Justiça determina reintegração de bancária demitida durante tratamento contra câncer de mama

Atualizado: 27 de Nov de 2020

O Santander terá que reintegrar a seu quadro de funcionários uma gerente que foi dispensada enquanto fazia tratamento contra um câncer de mama. A decisão é de junho de 2020 e o retorno ao trabalho deve que ser imediato.


A bancária ainda deve retornar ao mesmo posto que ocupava anteriormente, em uma agência de São Paulo. O Santander também terá que restabelecer todos os direitos e benefícios oriundos da contratualidade, incluindo o plano de saúde.
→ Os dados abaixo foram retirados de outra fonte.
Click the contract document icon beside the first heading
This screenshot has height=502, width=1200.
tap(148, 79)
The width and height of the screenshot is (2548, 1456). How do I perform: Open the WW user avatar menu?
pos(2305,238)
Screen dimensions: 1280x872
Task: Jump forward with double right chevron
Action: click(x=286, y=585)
Além disso, precisa manter a trabalhadora em sistema de home office por se tratar de um caso de risco diante da pandemia de coronavírus.


O caso aconteceu em São Paulo. A trabalhadora foi dispensada de forma imotivada em novembro de 2019 e, segundo comprovado nos autos, o Santander tinha ampla ciência de que ela se encontrava em tratamento do câncer de mama desde o seu diagnóstico, em 2014.


A atitude da empresa foi considerada discriminatória pela Justiça do Trabalho. O Santander tentou reverter a decisão liminar dada pela juíza de 1º grau e que determinava a reintegração da trabalhadora. No mandado de segurança que impetrou junto ao Tribunal Regional do Trabalho da 2ª Região, o banco alega que a dispensa não teve qualquer relação com a doença, mas, sim, com questões de performance e desempenho. Com base nisso, argumentou que a empregada não possuía qualquer estabilidade para garantia do emprego.


A 2ª Seção Especializada em Dissídios Individuais (SDI-2) do TRT-2,, no entanto, manteve a decisão de 1º grau. Os desembargadores entenderam que as provas juntadas aos autos eram suficientes para demonstrar que a bancária estava apta para o trabalho e que vinha apresentando “desempenho ainda melhor que o dos anos anteriores”.

A pena para o não cumprimento é de R$ 500 ao dia.